Copy the definitions between "Redemption means the" and "any branch register.", inclusive, substituting "Capital Security" for "Capital Note".

*** READING PASSAGE

Rate Disruption Event has the meaning given in clause 3.1.
Record Date means, for payment of a Distribution:
- (a) the date which is eight calendar days before the Distribution Payment Date for that Distribution (or, in the case of the first Distribution Payment Date, if the Issue Date is less than eight calendar days before the first Distribution Payment Date, the Issue Date); or
- (b) such other date as is determined by the Issuer in its absolute discretion, subject to compliance with any relevant requirements under the ASX Listing Rules and provided that such new date is communicated to ASX not less than seven Business Days before the specified Record Date,
or in either case such other date as may be required by ASX.
Redemption means the redemption of a Capital Note in accordance with clause 9 and the words Redeem, Redeemable and Redeemed have corresponding meanings.
Redemption Price has the meaning given in clause 9.2.
Register means the register of Holders (established and maintained under clause 13 of the Trust Deed) and, where appropriate, the term Register includes:
- (a) a sub-register maintained by or for the Issuer under the Corporations Act, the ASX Listing Rules or the ASX Settlement Operating Rules; and
- (b) any branch register.
Registrar means Computershare Investor Services Pty Limited (ABN 48 078 279 277) or any other person appointed by the Issuer to maintain the Register and perform any payment and other duties as specified in that agreement.

******
*** MATERIAL

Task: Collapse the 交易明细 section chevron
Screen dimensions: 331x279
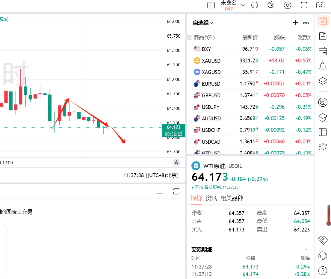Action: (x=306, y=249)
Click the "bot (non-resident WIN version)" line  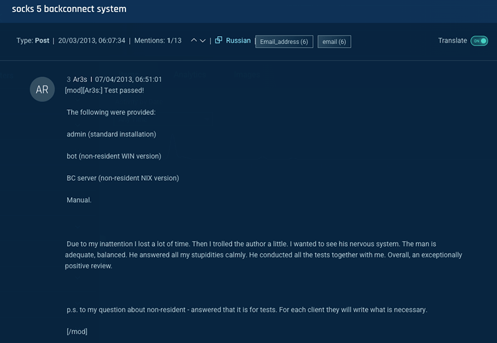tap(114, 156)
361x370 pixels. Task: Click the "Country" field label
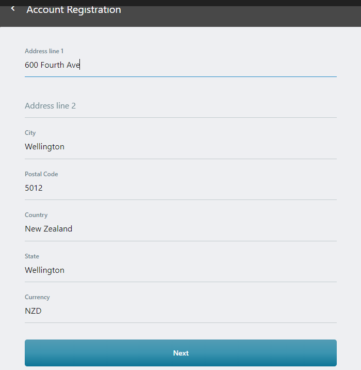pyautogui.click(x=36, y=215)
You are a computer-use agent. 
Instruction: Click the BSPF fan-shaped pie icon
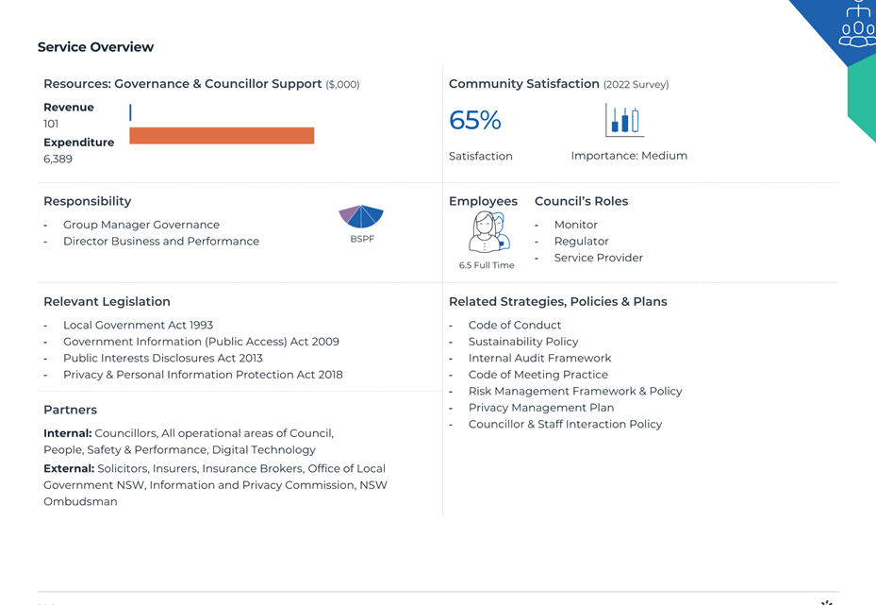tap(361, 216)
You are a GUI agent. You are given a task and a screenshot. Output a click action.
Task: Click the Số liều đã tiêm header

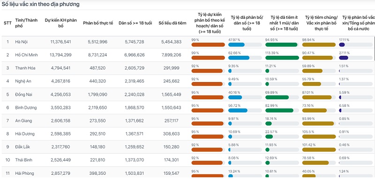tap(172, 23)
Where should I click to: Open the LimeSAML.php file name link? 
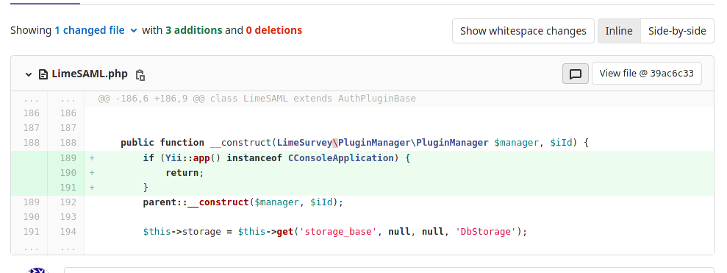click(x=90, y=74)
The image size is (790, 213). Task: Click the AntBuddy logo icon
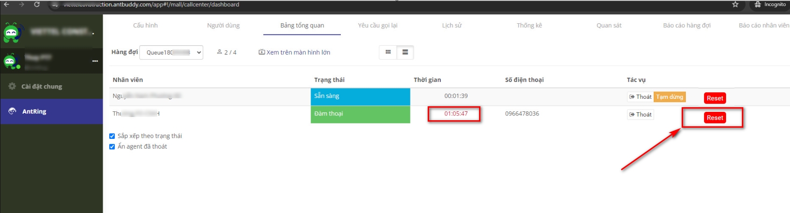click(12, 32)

******

SOLUTION TO THE EXERCISE —
Redemption means the redemption of a Capital Security in accordance with clause 9 and the words Redeem, Redeemable and Redeemed have corresponding meanings.
Redemption Price has the meaning given in clause 9.2.
Register means the register of Holders (established and maintained under clause 13 of the Trust Deed) and, where appropriate, the term Register includes:
- (a) a sub-register maintained by or for the Issuer under the Corporations Act, the ASX Listing Rules or the ASX Settlement Operating Rules; and
- (b) any branch register.